Now if you managed to make the 2 barrel 308 garand weigh the same as a stock single barrel, then your argument may start making sense.
 

insanebikerboy

Internet killed the television star
pilot
None
Contributor
IBB, you are neglecting that the weight of the double barreled shotgun is close to double of the standard single barrel.

So you'd need to plug a 20lb garand into your equations.

Put it this way.. If you bolted 2 M1s onto an instrumented sled and fired them both at the same time, you'd see the recoil force of 2 M1s. Not 4.

Now if you managed to make the 2 barrel 308 garand weigh the same as a stock single barrel, then your argument may start making sense.

All that doubling the weight of the gun is going to do is decrease the total amount of recoil felt, in your example what it would do is cut the recoil in half. It's a one to one relationship of gun weight to recoil.

Let's change the gun then, make it an actual double barrel shotgun with a single trigger that controls the sear for both hammers. This is actual data for black powder loads in a 12 gauge shotgun.

Load One
Bullet Weight in Gr: 820.3125
Velocity in fps: 1210
Powder charge in Gr: 110
Weight of firearm: 8lb

Recoil Impulse in Lbs sec: 6.36
Velocity of recoiling firearm (fps): 25.58
Free recoil energy in ft/lbs: 81.30


Load Two
Bullet Weight in Gr: 1640.625
Velocity in fps: 1210
Powder charge in Gr: 220
Weight of firearm: 8lb

Recoil Impulse in Lbs sec: 12.71
Velocity of recoiling firearm (fps): 51.16
Free recoil energy in ft/lbs: 325.18


The weight of the gun has nothing to do with the ratio of recoil if the shotgun is doubled.
 

PropAddict

Now with even more awesome!
pilot
Contributor
Put it this way.. If you bolted 2 M1s onto an instrumented sled and fired them both at the same time, you'd see the recoil force of 2 M1s. Not 4.

MB beat me to it.

Your math is still off for not accounting for the extra weight of the second gun bolted on there.



Oh shit. We MIGHT have just created another Airplane/Treadmill semantics problem.

IBB, was your original assertion that if he takes that *double shotgun* and just fires one barrel of it, then takes that same double shotgun and fires both barrels at once that he has just quadrupled his recoil?

Because *that* case is actually true. (any of the equations with 6.6 kg for the gun weight plugged in all through will show you that. No fancy-schmancy internet calculator req'd.

This is because the added weight of the gun dampens the recoil of the one shot case and lowers it to 1/2 what the recoil would be of a single shotgun firing a single shell.
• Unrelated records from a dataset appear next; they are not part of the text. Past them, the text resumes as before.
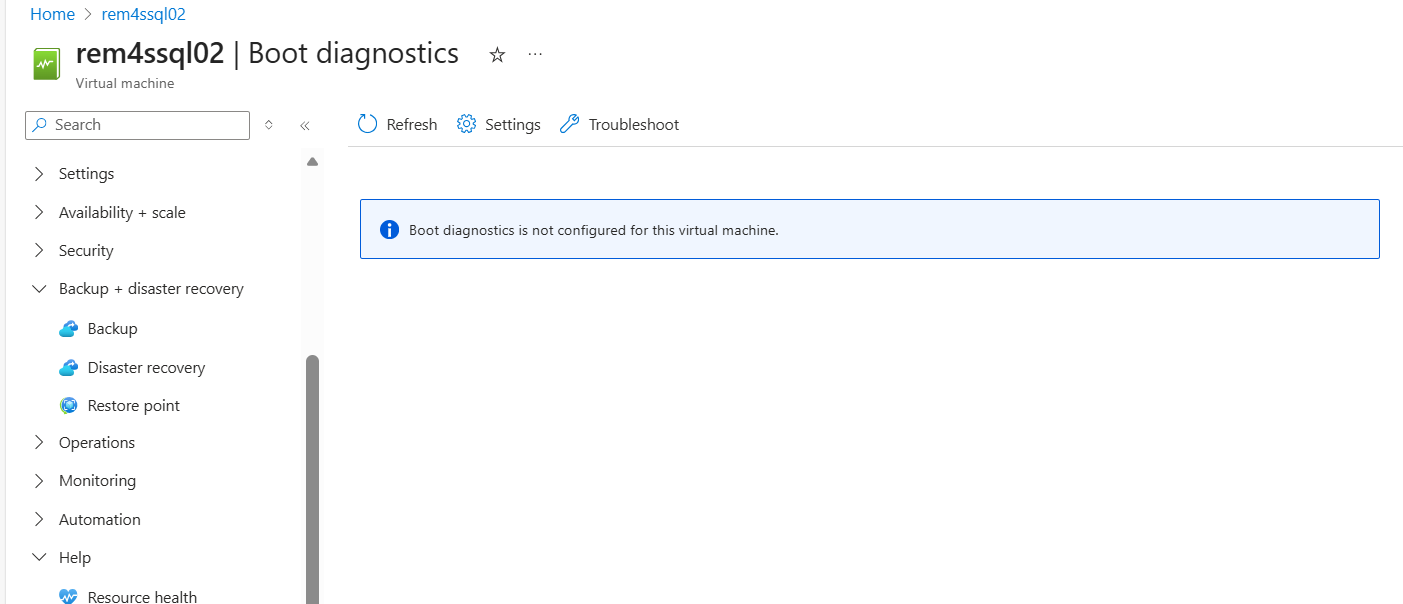Screen dimensions: 1403x604
Task: Click inside the sidebar Search field
Action: 137,125
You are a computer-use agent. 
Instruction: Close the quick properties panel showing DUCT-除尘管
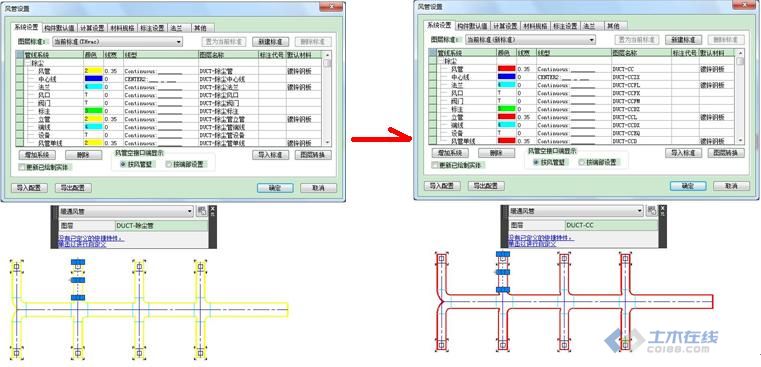click(213, 208)
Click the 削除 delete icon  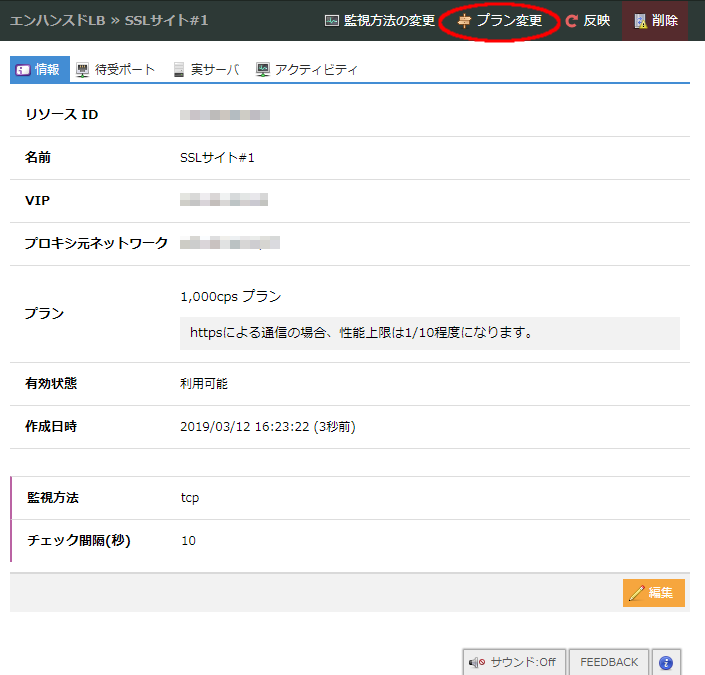click(640, 21)
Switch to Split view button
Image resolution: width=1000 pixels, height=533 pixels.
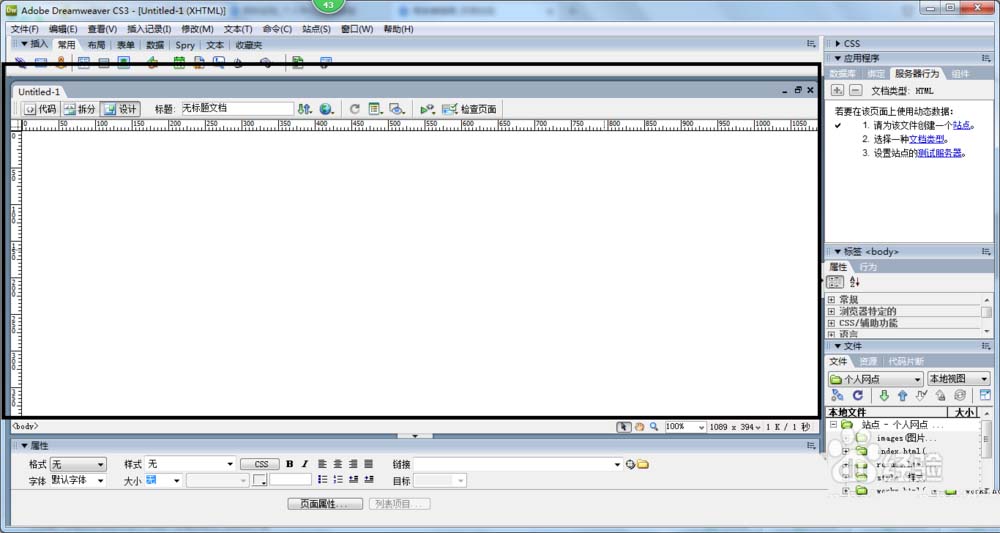point(80,109)
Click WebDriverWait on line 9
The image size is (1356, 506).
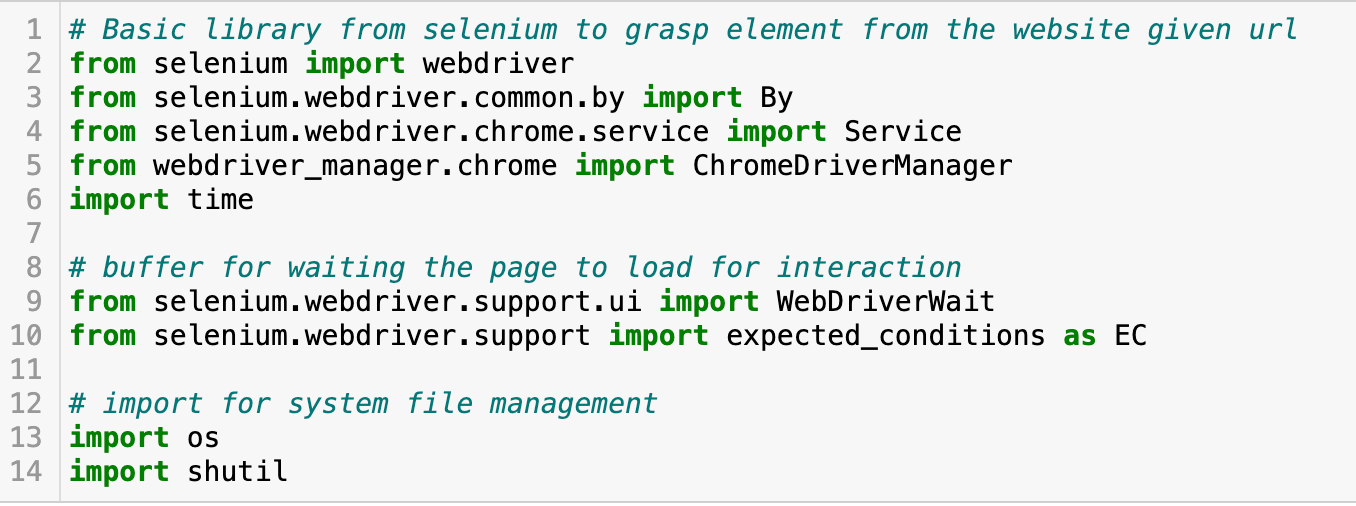pyautogui.click(x=885, y=302)
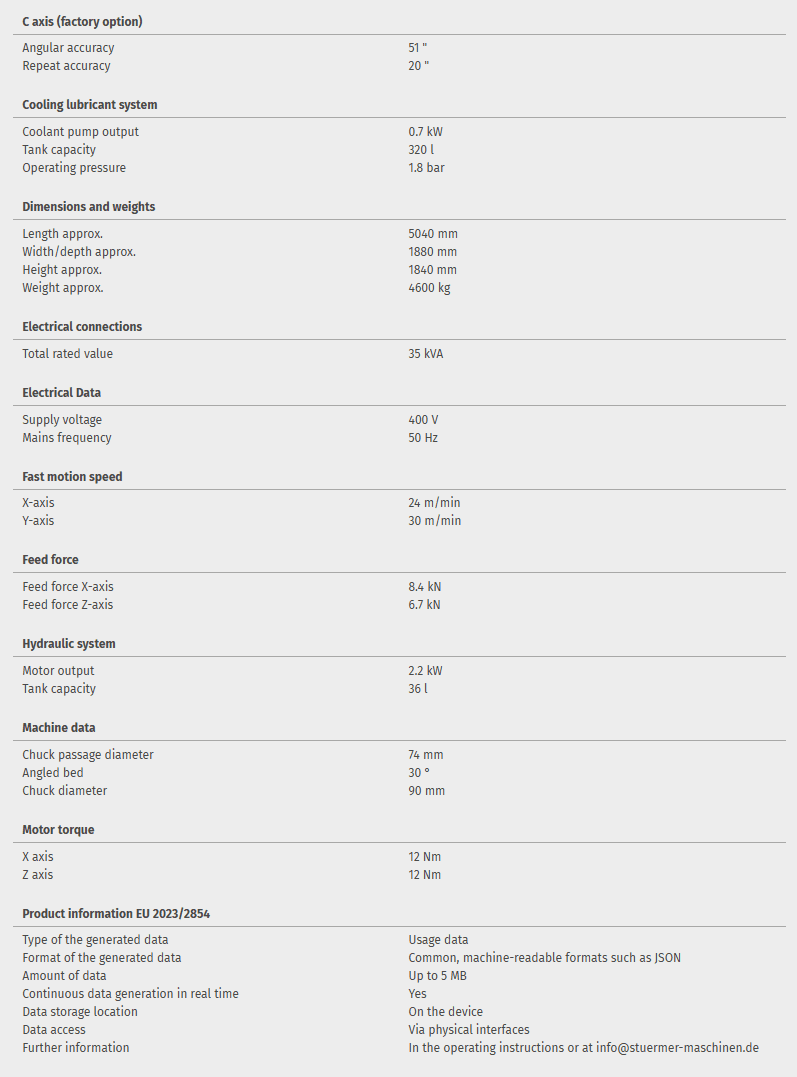Click the "Via physical interfaces" data access value
The image size is (797, 1077).
click(468, 1030)
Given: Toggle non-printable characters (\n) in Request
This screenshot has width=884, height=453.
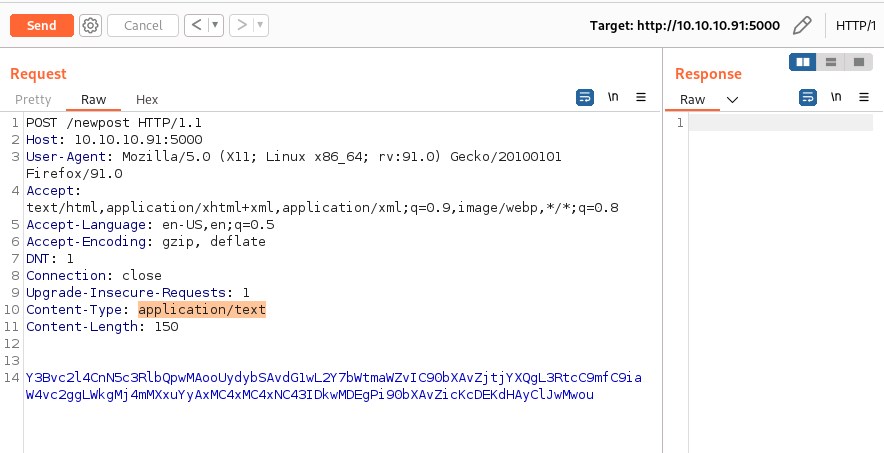Looking at the screenshot, I should (613, 98).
I was reading your original 4x post (and all subsequent, until the one right above this) as saying that firing the double shotgun will have 4x the recoil of firing a single shotgun, which remains patently untrue.
 

insanebikerboy

Internet killed the television star
pilot
None
Contributor
IBB, was your original assertion that if he takes that *double shotgun* and just fires one barrel of it, then takes that same double shotgun and fires both barrels at once that he has just quadrupled his recoil?

Because *that* case is actually true.

Which is what I have been saying all along. Shooting both barrels of a double barrel shotgun produces four times the amount of recoil.

That's what the equations I posted prove, and that's what the calculator I posted also proved.